§ **Screenshot grounding data**:
========

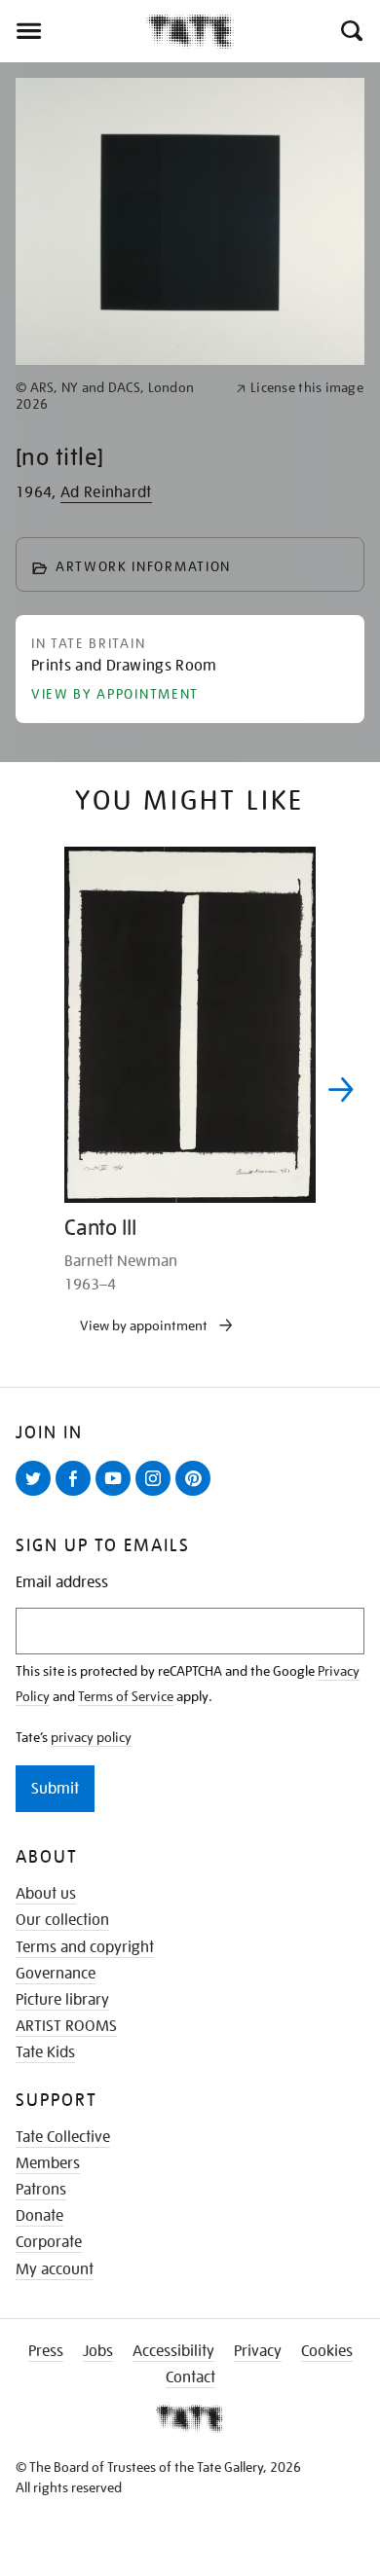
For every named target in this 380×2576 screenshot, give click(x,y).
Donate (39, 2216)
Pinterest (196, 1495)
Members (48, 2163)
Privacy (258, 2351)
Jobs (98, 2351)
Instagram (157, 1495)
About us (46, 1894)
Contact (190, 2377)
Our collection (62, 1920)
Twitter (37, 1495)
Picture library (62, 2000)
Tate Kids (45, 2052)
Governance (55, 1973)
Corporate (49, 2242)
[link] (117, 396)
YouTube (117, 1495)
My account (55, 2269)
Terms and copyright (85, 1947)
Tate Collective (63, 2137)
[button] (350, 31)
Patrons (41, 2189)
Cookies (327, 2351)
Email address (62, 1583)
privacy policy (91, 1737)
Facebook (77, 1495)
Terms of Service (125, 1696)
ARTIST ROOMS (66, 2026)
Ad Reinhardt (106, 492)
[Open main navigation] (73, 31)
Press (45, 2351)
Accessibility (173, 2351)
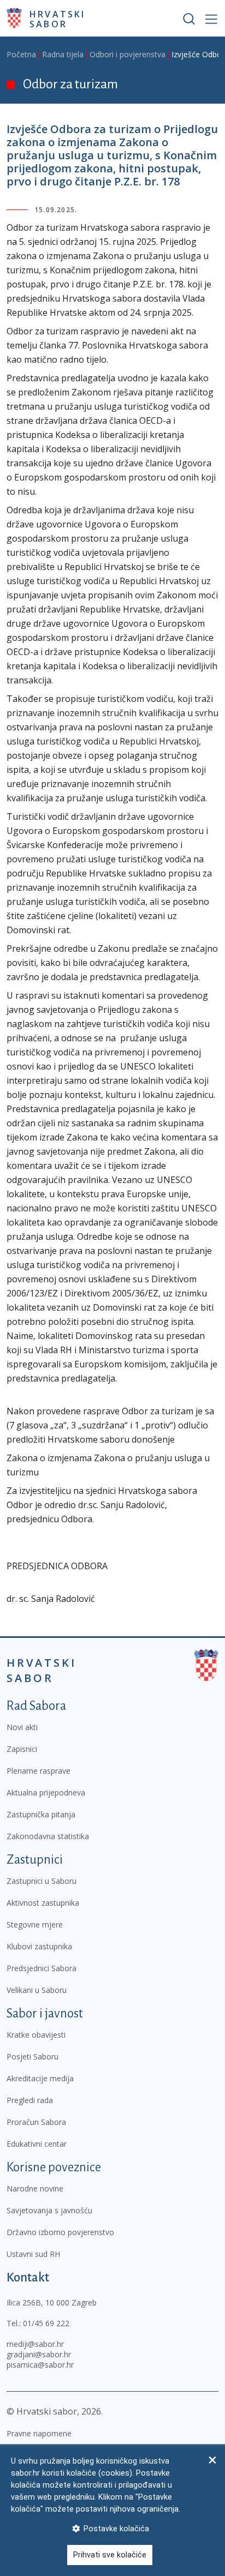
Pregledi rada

========

§ **WHAT YOU HAVE TO DO**: Return all lines from the data above with "Terms" in them.

§ **RESPONSE FOR THIS EXERCISE**:
Terms and copyright (85, 1947)
Terms of Service (125, 1696)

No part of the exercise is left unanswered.